College was an eye-opener regarding attendance. The classes were huge and students came and went during some of the more boring lectures. There were times I left so I could catch the earlier bus back home. In seminary grad school attendance at everything was closely scrutinized by the all-seeing eyes of resident professors who were to vote on my ordination.
After ordination I was excited to be present at priest gatherings. This enthusiasm soon waned as I realized that the fraternity among priests in a large diocese was a fiction. It was also a tremendous waste of my time to sit through unproductive and unfocused meetings where my opinion could not be heard. I also didn’t see the value in “face-time” as did those clergy who had a natural gift for maneuvering among connections for advancement.
I soon replaced my desire to be present with being absent, especially since it wouldn’t be noticed. In fact being absent became a pleasurable habit, a way to beat a system that, in my opinion, was increasingly ineffective. And it offered me the opportunity to spend time in my pursuits.
My tendency to be absent from institutional functions morphed into an unwillingness to be present in the moment. Life in the parish had become a series of routine tasks that grew tedious over time. I increasingly checked-out emotionally from the work I had to do.
The problem was that I wanted to accomplish something. I wanted to see results. By the turn of the century Catholic parish ministry in the Boston area became the last place where one could see growth and development, unless it was regarding a building program. Thus I focused many years on my scholarship, writing, preaching, painting, and hoping to use my skills one day in a wider context. The present moment had become a conduit to the future. It felt empty. It promised an illusory fulfillment that would never materialize.
It’s not that I didn’t try to be present in the moment. On retreats and sometimes in prayer I would have profound spiritual experiences. But most of the time, being present plunged me into an inner darkness, a chasm of emptiness where I was never enough. I often dissolved into tears in a kind of ready-to-wear depression.
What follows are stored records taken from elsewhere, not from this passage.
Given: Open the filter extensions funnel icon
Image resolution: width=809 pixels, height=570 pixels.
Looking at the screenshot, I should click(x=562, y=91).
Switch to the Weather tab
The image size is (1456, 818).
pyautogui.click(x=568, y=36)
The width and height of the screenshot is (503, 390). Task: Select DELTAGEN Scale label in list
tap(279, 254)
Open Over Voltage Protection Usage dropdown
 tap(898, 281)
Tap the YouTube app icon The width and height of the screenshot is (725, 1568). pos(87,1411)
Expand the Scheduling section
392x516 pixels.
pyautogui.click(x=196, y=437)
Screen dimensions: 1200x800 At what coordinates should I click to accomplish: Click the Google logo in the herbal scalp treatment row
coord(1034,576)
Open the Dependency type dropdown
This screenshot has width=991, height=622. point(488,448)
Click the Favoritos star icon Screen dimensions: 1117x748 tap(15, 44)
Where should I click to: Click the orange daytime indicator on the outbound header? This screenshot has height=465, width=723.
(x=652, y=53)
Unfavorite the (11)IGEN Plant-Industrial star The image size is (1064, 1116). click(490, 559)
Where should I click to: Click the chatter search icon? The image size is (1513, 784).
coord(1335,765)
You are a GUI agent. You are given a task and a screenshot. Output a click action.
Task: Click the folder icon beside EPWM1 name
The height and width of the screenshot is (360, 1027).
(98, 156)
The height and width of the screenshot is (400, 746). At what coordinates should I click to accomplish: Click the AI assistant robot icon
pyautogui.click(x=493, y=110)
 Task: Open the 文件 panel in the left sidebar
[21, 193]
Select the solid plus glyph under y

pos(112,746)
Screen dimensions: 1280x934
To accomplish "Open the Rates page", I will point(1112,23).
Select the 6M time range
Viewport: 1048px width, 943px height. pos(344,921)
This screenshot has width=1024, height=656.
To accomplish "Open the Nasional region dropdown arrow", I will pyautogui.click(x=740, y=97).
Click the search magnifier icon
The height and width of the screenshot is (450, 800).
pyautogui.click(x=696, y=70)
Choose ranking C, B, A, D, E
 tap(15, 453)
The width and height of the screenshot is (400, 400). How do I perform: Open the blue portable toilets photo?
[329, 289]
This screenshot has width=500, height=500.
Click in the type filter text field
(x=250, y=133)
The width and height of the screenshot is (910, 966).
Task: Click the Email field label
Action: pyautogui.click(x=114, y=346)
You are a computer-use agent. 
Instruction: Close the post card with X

James Dickson in his tenth powerful word needed for spiritual fulfillment told me to attend to the spontaneous and arising moments of surrender in the present moment whenever they appear. “What happens will exceed all your expectations, always. The mind is completely incapable of holding the quality of fulfillment we derive from a single experiential moment.”
I’ve come to realize that I had created my own world of hopes and dreams in my mind and generally discounted the world in which I lived. That’s one reason why I stayed in the priesthood so long; I kept trying to fit into an illusion. By grasping onto my expectations I’ve not been truly present in the moment I’ve been given.
I now know I need to replace the adrenalin rush of what could be with the rush of life and love that comes from the real world of what is. It’s a difficult habit to break because that dark chasm keeps getting in the way. When I am present to life in this moment I can listen to my heart’s priorities and be enough in that moment. Presence reveals abundance.